▶ Source extract
►

This certainly doesn't mean we ignore headship, but rather we probably need to think a bit more about how it _works in practice_. We have less intact families nowdays.... That doesn't mean discarding headship, it may even mean we need it all the more! But it probably means carrying it out will be trickier and more nuanced than it was in the past.

Here's something to ponder..I'm a single guy, and I live with my mom (I am capable of living on my own, but I've chosen to live with her). Am I the head of a house? 

Just a few thoughts..



ubermadchen said:


> I don't know if this is the correct forum for this topic. I have a question about the "family of families" model that seems popular these days within the reformed camp. I was recently told that I, being single, am a family of one. How exactly does this work? I know some of you follow the FIC model, how are singles incorporated into your church?


----------



## nasa30 (Nov 18, 2009)

Timothy William;718257[quote="nasa30 said:


> We do not have a singles ministry, we have a ministry-period. For example, when we have a mens study the men gather. All of the men. If a man has a son, he brings him, if not or if he is single, he comes and we all study together. It does not matter if they are married, single,college student,whatever. Same goes for the ladies.
> Yes, they are full members and no, we do not start telling them they should get married.
> 
> Because we do not break off into separate Sunday School groups, no one is "singled" out (pun half way intended). No one feels out of the group because we are all the group. We have none of the "Well, you should go to this class or that class because you are not this or that" We all study together.


 


> Why do you see it as appropriate to separate people by gender, but not by age or marital status?


I am very glad that you asked that question because I did leave it out there without a better explanation. The division of men and women is only on our Wednesday night gathering and not on the Lords day.

We do the division on Wed for a more focused teaching to help them where they are. Example- For married men, We expect the men to be leading in family worship at home and to some that is a new concept. We use Wed night to equip the saints and answer their questions on how to do it. For Singles, we expect them to disciple others and be able to defend the faith. We use that time to answer their questions about doctrine and the like. 



> Are singles fully included and treated as equals, or are they simply allowed to attend, or somewhere in between?


 
Yes, singles are fully included. We make no distinctions about marital status. We just get different questions from them because of where they are in life.



> Does having everything open to those of all ages and both married and single mean that, in practice, most or all events are most suited to those who are married and have children (and have their children with them) and singles are expected to fit in around them?

◄

▶ Dataset extract
►

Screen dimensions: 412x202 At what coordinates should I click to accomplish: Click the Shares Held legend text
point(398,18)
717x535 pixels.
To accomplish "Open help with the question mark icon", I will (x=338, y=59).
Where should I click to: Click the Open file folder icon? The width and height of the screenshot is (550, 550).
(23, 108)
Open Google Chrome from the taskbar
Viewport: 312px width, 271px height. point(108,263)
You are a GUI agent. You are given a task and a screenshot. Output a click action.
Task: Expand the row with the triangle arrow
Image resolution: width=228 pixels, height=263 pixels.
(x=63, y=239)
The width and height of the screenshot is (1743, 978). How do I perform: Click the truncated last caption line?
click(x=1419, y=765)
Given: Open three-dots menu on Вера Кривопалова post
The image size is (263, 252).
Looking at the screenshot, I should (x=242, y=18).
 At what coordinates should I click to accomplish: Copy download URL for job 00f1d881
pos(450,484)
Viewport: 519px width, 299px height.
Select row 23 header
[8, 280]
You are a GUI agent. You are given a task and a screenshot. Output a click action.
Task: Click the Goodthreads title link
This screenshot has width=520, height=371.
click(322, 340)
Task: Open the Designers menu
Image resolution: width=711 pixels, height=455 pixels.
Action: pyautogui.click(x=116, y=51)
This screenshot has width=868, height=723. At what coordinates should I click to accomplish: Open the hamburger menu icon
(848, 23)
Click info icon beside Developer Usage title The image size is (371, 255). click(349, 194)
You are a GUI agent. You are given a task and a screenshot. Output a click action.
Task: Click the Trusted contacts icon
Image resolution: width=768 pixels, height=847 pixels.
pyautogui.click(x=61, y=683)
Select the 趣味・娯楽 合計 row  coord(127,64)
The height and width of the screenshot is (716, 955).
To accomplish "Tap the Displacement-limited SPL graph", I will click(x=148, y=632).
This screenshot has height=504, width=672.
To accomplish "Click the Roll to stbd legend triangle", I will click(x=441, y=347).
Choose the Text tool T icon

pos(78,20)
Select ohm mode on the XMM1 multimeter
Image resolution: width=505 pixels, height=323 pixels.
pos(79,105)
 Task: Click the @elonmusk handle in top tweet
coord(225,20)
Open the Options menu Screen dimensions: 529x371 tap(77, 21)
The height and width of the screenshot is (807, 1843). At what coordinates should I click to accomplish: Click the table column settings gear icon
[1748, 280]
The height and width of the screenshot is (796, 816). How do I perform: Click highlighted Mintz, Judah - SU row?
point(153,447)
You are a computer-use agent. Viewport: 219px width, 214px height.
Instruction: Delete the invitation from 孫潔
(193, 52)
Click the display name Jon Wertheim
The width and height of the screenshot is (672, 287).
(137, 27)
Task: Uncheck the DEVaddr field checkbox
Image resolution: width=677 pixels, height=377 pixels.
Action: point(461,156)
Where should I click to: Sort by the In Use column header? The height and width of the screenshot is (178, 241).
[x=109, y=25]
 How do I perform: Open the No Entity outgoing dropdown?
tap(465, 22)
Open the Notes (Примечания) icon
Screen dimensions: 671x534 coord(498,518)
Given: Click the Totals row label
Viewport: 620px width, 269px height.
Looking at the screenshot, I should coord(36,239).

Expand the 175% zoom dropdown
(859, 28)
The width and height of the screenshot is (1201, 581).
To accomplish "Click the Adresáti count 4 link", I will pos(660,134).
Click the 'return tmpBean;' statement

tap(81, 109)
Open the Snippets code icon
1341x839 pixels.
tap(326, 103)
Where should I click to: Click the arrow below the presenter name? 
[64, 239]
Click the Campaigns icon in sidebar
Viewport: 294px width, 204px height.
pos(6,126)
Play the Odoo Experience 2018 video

◄

▶ Given exercise
Type out the forum thread on singles in the church word for word, everything from "Yes, singles are" down to "in around them?".

▶ Problem solution
Yes, singles are fully included. We make no distinctions about marital status. We just get different questions from them because of where they are in life.



> Does having everything open to those of all ages and both married and single mean that, in practice, most or all events are most suited to those who are married and have children (and have their children with them) and singles are expected to fit in around them?